| HOW TO COMPLETE THIS TASK |
Exactly reproduce the lines from the top of the entries below through the line containing "You are a computer-use", with both ends included.

** Opening ENTRIES SHOWN block **

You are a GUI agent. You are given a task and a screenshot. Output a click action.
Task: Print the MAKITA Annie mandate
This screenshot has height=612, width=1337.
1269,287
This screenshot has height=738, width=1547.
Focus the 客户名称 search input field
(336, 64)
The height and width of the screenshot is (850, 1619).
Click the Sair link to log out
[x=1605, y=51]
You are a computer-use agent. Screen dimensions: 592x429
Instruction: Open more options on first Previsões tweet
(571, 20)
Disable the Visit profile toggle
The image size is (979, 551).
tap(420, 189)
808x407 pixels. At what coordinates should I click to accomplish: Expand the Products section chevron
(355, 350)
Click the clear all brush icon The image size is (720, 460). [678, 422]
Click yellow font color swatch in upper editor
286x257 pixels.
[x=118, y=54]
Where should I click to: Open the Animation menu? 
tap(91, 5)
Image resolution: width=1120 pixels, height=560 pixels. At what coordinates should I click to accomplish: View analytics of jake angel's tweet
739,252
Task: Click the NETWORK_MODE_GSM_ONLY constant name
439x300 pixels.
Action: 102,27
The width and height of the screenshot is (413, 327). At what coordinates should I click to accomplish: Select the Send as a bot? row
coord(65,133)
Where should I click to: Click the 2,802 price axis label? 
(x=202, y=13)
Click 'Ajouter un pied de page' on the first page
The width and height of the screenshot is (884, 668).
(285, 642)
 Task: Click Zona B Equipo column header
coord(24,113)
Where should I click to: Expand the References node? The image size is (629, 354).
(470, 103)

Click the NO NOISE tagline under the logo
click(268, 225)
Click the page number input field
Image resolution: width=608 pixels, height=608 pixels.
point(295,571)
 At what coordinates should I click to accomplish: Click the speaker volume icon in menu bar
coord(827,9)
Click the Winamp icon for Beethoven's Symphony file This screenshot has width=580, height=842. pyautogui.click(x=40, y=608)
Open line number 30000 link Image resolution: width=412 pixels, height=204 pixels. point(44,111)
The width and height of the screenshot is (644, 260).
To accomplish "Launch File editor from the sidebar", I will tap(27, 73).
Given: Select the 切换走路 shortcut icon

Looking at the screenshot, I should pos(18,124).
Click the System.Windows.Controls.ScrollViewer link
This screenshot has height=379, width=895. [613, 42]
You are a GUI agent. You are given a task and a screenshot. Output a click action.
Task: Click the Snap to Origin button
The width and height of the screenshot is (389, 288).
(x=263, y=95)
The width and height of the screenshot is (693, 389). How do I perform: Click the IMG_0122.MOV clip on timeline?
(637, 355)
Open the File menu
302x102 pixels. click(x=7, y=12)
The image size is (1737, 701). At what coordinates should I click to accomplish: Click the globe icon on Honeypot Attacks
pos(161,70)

** Closing ENTRIES SHOWN block **

| FINAL ANSWER |
You are a GUI agent. You are given a task and a screenshot. Output a click action.
Task: Print the MAKITA Annie mandate
This screenshot has height=612, width=1337.
1269,287
This screenshot has height=738, width=1547.
Focus the 客户名称 search input field
(336, 64)
The height and width of the screenshot is (850, 1619).
Click the Sair link to log out
[x=1605, y=51]
You are a computer-use agent. Screen dimensions: 592x429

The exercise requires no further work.